_TO DO_
Filter this material down to the lines that hold "computer", copying each one.

==================================================

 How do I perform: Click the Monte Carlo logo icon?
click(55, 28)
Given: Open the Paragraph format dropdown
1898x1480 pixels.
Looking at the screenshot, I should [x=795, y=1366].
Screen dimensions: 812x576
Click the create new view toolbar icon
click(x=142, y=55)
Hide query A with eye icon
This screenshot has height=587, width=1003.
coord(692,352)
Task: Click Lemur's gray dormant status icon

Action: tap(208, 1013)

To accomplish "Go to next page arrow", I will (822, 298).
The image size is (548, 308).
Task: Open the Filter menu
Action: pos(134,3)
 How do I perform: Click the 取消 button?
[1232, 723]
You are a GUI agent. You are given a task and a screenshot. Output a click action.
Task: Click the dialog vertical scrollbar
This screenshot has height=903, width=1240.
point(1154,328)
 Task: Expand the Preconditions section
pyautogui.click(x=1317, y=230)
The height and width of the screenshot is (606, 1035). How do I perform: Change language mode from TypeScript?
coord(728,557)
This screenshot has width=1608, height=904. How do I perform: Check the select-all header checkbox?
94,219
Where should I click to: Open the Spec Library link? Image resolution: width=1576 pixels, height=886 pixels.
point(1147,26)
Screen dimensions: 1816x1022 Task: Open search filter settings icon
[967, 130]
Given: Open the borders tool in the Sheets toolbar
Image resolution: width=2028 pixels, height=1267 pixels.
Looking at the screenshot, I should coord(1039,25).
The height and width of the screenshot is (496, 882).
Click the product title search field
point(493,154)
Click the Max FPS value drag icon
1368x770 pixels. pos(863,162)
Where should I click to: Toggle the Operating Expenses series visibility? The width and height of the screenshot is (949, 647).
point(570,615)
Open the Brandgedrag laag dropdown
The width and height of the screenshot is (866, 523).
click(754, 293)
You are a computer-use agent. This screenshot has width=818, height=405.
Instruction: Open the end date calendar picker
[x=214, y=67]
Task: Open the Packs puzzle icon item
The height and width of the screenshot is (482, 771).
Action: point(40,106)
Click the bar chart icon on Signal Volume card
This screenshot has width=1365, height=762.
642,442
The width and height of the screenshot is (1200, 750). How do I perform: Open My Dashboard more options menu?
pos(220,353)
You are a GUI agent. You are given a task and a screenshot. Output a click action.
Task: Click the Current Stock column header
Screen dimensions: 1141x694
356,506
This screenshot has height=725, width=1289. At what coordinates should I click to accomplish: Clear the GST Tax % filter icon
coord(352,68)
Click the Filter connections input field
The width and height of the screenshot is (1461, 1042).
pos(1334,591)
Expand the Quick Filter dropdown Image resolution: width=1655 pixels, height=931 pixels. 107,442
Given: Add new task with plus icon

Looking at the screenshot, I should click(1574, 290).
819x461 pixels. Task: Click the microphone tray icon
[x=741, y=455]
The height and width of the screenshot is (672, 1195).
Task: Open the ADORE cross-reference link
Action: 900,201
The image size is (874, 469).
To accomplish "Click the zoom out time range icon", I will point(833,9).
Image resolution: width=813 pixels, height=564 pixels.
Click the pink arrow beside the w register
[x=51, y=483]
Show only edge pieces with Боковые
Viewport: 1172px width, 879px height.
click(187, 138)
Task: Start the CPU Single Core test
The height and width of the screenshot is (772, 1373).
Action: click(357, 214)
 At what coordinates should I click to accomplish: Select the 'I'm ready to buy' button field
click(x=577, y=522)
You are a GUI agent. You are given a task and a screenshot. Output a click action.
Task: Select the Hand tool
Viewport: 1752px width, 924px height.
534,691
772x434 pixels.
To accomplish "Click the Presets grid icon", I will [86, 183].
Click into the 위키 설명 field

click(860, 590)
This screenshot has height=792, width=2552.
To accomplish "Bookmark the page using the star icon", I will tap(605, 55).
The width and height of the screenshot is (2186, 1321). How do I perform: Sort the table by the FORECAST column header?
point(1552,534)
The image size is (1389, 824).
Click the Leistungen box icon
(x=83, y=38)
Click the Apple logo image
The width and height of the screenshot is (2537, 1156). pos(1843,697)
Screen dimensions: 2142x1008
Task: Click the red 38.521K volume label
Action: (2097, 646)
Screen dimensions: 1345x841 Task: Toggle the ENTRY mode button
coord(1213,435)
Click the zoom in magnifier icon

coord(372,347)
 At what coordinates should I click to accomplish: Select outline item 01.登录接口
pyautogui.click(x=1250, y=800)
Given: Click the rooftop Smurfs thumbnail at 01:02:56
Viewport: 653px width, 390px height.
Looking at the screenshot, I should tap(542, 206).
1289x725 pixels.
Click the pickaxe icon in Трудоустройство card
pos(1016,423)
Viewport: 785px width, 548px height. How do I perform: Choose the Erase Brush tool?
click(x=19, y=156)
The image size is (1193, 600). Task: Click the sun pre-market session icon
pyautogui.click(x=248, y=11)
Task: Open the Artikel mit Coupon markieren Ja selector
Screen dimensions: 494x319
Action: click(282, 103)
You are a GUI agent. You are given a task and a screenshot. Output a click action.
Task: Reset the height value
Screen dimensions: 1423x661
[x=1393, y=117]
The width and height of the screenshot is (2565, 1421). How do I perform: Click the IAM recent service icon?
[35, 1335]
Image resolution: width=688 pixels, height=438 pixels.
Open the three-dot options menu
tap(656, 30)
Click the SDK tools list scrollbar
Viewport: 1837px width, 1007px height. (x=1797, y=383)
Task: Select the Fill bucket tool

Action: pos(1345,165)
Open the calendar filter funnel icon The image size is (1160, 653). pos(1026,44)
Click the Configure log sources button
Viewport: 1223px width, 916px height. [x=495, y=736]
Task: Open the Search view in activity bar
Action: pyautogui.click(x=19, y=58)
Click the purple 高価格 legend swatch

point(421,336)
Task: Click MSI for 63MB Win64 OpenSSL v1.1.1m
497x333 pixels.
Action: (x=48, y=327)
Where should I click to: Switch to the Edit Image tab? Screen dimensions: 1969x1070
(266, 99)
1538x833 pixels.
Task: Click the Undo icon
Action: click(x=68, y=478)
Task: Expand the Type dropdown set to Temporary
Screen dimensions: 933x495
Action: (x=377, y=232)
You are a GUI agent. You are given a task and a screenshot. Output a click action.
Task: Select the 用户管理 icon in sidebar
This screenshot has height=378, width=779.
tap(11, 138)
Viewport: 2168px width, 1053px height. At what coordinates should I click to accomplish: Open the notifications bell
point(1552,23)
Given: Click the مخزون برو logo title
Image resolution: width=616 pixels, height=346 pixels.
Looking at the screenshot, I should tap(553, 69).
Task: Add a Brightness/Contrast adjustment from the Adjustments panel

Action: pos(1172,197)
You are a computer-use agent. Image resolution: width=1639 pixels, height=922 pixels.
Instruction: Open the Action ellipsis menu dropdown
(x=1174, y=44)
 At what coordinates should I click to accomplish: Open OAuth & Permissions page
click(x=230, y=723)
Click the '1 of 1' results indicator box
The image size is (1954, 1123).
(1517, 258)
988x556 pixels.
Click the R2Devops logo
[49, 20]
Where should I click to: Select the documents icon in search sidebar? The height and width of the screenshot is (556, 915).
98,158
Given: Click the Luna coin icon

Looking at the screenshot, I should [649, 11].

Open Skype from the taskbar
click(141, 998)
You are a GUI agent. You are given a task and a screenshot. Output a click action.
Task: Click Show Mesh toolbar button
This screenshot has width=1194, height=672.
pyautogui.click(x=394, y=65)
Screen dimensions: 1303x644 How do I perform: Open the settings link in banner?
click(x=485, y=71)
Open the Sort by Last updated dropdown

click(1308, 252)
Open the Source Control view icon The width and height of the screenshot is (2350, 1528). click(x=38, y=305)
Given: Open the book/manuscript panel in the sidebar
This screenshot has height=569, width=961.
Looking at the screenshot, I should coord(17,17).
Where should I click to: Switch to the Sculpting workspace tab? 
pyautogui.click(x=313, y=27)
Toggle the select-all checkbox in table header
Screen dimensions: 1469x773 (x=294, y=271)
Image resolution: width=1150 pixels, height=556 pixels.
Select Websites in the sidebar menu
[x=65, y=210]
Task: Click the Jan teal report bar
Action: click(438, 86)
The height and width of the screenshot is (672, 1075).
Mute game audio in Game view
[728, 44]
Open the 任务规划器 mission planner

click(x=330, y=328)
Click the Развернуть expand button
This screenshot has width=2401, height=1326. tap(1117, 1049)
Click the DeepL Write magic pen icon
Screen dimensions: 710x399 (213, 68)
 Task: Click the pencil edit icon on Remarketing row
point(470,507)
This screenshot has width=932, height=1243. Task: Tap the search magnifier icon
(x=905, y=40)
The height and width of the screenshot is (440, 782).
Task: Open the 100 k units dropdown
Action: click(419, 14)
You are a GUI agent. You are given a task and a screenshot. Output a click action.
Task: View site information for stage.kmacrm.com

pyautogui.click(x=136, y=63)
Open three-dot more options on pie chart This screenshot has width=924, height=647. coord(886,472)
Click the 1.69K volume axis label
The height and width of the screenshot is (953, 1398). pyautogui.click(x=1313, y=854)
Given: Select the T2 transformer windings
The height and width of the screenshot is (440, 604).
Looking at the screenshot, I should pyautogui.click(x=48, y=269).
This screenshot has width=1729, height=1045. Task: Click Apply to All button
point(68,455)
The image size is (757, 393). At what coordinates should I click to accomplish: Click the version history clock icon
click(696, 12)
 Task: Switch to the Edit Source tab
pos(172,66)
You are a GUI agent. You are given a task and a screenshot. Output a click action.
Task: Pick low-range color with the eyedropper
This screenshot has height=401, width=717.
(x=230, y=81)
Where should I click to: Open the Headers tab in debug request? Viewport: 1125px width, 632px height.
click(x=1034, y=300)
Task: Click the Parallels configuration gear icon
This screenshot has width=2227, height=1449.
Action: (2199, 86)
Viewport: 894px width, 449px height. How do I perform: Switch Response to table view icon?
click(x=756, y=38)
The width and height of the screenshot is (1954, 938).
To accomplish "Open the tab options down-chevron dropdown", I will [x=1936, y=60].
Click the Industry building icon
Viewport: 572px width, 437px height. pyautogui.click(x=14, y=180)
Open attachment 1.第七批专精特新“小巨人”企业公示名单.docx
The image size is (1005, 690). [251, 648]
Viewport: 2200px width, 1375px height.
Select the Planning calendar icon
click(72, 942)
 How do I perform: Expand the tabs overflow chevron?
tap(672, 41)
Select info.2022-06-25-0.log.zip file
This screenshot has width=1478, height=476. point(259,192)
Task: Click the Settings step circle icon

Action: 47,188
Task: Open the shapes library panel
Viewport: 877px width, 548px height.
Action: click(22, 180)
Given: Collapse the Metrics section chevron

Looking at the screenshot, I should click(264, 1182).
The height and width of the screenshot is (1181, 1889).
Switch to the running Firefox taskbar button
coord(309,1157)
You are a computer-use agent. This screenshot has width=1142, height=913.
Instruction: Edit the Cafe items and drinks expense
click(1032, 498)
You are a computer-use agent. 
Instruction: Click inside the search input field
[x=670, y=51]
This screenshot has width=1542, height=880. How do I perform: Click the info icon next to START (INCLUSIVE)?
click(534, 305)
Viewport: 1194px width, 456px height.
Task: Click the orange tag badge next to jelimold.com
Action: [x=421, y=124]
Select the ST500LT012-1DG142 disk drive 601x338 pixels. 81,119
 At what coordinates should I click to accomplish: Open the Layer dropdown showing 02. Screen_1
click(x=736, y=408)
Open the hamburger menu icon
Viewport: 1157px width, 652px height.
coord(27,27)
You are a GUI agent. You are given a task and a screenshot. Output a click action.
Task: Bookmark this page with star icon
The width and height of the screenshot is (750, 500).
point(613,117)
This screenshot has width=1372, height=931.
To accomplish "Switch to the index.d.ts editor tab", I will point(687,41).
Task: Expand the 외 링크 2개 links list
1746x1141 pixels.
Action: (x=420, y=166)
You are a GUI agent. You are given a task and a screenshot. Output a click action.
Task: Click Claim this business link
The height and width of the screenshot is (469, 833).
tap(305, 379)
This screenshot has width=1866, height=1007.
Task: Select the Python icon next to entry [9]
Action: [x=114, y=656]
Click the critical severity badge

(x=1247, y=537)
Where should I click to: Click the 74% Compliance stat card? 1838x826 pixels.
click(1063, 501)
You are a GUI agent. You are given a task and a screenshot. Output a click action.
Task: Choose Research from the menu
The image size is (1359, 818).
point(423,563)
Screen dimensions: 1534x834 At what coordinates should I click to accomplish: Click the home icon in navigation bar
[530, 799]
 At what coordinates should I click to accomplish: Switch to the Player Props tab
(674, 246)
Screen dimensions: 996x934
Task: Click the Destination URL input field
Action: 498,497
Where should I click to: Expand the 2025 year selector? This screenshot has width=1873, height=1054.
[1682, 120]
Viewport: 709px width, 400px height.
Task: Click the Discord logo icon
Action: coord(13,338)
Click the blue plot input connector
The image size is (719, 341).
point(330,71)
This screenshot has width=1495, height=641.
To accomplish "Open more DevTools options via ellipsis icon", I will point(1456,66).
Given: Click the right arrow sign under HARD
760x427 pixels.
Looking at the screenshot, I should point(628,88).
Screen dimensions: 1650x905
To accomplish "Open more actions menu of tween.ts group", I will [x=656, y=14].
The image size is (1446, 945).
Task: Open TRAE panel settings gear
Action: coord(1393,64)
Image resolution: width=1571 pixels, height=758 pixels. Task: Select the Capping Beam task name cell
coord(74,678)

==================================================

_FINISHED EXERCISE_
You are a computer-use agent. This screenshot has width=818, height=405.
You are a computer-use agent. Image resolution: width=1639 pixels, height=922 pixels.
You are a computer-use agent. This screenshot has width=1142, height=913.
You are a computer-use agent. 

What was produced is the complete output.